Setelah itu, proposal resmi diajukan ke Badan Bahasa untuk ditinjau oleh tim ahli linguistik.
Jika diterima, kata tersebut akan masuk dalam daftar kata edisi daring KBBI --- bukan sekadar catatan akademik, tapi pengakuan budaya. Ini seperti memahat nama kecil ke batu besar bernama bahasa nasional.

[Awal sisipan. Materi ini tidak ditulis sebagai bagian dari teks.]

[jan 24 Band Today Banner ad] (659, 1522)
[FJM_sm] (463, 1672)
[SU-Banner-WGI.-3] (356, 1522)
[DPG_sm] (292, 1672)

Namun, tantangannya besar. Banyak kata lokal yang gagal masuk karena tidak memiliki cukup dokumentasi. Padahal, sebagian besar bahasa daerah masih hidup dalam bentuk lisan, bukan tulisan.Â
Di sinilah pentingnya peran komunitas lokal, guru, dan peneliti untuk merekam dan menuliskannya.
Bukan hanya palum, banyak kata lokal lain yang juga berpeluang memperkaya bahasa Indonesia. Kata ngayah dari Bali yang berarti "bekerja tulus tanpa pamrih," atau mapalus dari Minahasa yang berarti "gotong royong dalam kerja," misalnya, menyimpan nilai luhur yang layak dikenal secara nasional.
Ketika kata seperti palum nanti muncul di KBBI sebagai lawan kata "haus," itu akan menjadi simbol yang jauh lebih besar dari sekadar entri kamus. Ia adalah jembatan dari lokal ke nasional, dari lisan ke tulisan, dari masa lalu ke masa depan.
Harapan yang Mengakar
Harapan terbesar dari perjalanan kata palum ini adalah kesadaran kolektif bahwa bahasa daerah bukan peninggalan masa lalu, tetapi aset masa depan. Di tengah dunia global yang cenderung menyeragamkan, bahasa lokal adalah pembeda yang berharga.
Generasi muda perlu merasa bangga menggunakan bahasa daerahnya. Mereka tidak harus menolak modernitas, tapi bisa berdiri tegak sambil membawa akar budayanya sendiri.Â
Seorang remaja Pakpak yang bisa menjelaskan arti palum kepada temannya di Jakarta bukan sedang bernostalgia, tetapi sedang menunjukkan bahwa budaya lokalnya hidup.
Media dan komunitas digital juga bisa menjadi ruang baru bagi kata lokal. Saat sebuah unggahan TikTok menggunakan kata palum dengan penjelasan maknanya, ribuan orang bisa belajar hanya dalam satu menit. Cara-cara sederhana semacam itu bisa melahirkan dampak besar.
Harapan lain adalah agar dunia pendidikan memberi ruang bagi bahasa daerah tidak hanya di pelajaran muatan lokal, tetapi juga dalam pembelajaran lintas budaya. Dengan begitu, siswa tidak hanya tahu cara berbicara, tapi juga memahami cara berpikir masyarakat lain melalui bahasanya.